On the other hand, Japan, spearheading the pro-whaling group, is making a feverish pitch to allow its traditional coastal communities to catch an unspecified number of Minke whales under the same IWC rules that permit the Inupia and Yup'ik peoples of Alaska to hunt the giant creatures.

Even though the IWC, which regulates whaling and is in charge of conservation of the mammals, imposed a moratorium on commercial whaling in 1986, it has a policy of allowing people in countries such as the United States, Russia and Greenland to hunt otherwise protected whales to satisfy longstanding cultural and subsistence needs.

Japan has been campaigning for 20 years for so-called emergency relief quotas for four of its small whaling towns but its request has been rejected by the IWC, which argues that such an allocation would be a "commercial" quota disallowed under the moratorium.

Japan is going to try again this year and the move, experts say, could be a key focus of the meeting. Japan is already under fire from conservationists for exploiting a loophole in the moratorium, which allows killing of whales for "scientific research."

The richest Asian nation may even use its bargaining power over the United States' regarding aboriginal subsistence whaling quotas to gain votes to back its own demands.

For its request for whale hunting quotas for native communities to be maintained, Washington needs the support of three quarters of the IWC members. Japan and its allies hold enough votes to block such approval.

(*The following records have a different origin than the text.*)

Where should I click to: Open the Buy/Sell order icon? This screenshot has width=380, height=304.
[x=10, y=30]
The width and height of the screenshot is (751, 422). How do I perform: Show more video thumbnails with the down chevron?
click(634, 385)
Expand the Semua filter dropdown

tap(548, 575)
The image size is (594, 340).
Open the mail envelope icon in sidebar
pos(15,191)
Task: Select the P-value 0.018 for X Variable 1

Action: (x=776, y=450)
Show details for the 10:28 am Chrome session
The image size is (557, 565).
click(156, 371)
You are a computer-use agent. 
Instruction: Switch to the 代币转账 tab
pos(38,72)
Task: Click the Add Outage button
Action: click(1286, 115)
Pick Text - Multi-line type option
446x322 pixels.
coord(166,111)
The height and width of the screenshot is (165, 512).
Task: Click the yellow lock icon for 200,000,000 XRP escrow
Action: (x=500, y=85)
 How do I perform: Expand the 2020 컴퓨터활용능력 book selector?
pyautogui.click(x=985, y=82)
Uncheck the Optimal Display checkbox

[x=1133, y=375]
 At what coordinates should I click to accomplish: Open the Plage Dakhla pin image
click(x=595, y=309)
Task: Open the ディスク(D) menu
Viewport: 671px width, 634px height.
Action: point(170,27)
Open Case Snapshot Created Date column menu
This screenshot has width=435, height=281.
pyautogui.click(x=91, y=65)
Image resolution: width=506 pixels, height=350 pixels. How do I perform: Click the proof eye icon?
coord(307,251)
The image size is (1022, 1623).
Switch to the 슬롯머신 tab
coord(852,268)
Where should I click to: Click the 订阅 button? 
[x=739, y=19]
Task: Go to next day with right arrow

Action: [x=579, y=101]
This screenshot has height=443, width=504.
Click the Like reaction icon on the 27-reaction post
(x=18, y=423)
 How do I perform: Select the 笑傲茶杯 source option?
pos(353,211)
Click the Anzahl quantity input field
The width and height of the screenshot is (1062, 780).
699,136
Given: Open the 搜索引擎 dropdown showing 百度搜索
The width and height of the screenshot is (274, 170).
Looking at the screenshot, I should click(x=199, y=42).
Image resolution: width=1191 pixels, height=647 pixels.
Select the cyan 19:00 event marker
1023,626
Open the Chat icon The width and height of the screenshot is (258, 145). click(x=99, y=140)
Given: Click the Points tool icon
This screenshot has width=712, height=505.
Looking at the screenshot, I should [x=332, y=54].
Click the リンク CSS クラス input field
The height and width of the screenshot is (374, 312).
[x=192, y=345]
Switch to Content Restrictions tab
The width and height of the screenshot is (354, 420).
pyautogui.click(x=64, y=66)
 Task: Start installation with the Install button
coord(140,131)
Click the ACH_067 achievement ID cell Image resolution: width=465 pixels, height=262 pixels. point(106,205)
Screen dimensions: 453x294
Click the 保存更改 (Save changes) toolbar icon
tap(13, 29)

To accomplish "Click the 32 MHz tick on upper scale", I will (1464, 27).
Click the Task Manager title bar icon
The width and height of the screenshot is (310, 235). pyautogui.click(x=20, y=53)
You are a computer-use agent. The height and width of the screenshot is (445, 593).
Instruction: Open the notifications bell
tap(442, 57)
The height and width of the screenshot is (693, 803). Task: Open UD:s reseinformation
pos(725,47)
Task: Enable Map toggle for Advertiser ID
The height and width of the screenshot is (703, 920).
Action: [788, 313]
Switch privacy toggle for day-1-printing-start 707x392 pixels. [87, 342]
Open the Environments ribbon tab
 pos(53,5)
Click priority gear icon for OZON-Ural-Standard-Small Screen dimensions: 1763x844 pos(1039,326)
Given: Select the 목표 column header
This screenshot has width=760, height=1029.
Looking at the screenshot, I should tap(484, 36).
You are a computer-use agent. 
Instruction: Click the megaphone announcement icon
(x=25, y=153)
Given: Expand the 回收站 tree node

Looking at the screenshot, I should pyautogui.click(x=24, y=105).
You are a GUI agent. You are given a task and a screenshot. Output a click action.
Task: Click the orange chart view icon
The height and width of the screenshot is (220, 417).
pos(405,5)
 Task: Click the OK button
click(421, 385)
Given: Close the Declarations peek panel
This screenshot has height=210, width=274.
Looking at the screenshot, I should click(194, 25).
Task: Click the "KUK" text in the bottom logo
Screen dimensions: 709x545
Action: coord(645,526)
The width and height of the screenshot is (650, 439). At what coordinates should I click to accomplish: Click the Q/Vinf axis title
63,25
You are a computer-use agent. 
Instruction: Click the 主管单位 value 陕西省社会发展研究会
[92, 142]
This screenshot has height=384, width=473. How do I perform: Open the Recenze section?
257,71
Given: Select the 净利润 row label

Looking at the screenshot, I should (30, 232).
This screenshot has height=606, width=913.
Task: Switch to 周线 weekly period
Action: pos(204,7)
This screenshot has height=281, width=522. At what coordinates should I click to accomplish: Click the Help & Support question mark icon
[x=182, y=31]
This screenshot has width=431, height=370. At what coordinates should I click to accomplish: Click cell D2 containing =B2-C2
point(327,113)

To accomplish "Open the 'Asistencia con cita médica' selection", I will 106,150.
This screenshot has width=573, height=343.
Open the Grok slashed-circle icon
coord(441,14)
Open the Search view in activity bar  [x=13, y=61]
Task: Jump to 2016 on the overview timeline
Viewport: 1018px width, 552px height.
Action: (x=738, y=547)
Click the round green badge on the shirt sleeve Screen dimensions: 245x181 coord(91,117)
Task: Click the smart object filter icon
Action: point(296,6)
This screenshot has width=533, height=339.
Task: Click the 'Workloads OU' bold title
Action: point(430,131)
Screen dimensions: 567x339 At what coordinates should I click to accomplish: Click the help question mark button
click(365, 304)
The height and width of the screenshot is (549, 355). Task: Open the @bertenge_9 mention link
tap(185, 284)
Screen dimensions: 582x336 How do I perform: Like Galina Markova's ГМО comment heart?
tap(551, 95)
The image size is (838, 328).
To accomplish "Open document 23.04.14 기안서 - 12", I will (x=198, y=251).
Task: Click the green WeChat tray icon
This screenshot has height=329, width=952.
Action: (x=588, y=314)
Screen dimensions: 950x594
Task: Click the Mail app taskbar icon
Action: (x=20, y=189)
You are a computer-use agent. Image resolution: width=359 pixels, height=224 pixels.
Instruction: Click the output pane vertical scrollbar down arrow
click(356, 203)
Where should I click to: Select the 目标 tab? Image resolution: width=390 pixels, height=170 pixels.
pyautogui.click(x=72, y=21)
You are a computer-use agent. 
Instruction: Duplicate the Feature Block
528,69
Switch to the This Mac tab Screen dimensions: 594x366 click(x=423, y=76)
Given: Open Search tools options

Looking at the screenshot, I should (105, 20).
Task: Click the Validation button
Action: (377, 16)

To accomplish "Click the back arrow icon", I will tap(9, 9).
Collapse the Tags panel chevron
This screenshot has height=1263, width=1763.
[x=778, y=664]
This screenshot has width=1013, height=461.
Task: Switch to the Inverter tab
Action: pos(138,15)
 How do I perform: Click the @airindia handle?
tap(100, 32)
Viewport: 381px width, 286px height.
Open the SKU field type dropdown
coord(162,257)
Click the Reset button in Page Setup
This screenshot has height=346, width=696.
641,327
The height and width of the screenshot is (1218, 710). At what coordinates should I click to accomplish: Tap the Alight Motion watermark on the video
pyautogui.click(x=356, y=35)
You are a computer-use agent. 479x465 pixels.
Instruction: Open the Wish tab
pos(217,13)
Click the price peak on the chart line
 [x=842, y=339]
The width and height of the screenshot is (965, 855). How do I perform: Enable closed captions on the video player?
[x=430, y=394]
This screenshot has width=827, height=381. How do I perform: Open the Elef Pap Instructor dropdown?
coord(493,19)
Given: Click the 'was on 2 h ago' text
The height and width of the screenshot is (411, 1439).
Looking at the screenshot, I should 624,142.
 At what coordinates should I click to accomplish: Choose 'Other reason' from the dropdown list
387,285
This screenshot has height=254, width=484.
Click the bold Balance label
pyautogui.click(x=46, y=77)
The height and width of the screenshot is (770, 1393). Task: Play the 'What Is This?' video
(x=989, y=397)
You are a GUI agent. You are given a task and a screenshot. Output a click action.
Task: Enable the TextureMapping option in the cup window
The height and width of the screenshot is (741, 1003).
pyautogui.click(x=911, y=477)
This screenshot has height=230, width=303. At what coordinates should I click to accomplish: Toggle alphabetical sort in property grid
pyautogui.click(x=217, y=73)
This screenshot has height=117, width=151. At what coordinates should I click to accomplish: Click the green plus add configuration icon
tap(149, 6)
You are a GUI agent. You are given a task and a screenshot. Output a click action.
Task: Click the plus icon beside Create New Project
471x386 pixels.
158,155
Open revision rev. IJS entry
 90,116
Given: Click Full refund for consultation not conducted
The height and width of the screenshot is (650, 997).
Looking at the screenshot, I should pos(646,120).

"We expect the same treatment to be given to any proposal from Japan for a quota for our traditional coastal whaling communities, where the whales would be caught locally, processed locally, distributed locally and consumed locally," Joji Mori****a, alternate IWC commissioner for Japan, told AFP.

"People need to ask themselves the question: does it matter whether a whale is hunted under the US's so-called Aboriginal Subsistence, or Iceland or Norway's commercial whaling or Japan's traditional coastal whaling?"

"Of course not. What is of the utmost importance is that the practice is sustainable. And it is," Mori****a said.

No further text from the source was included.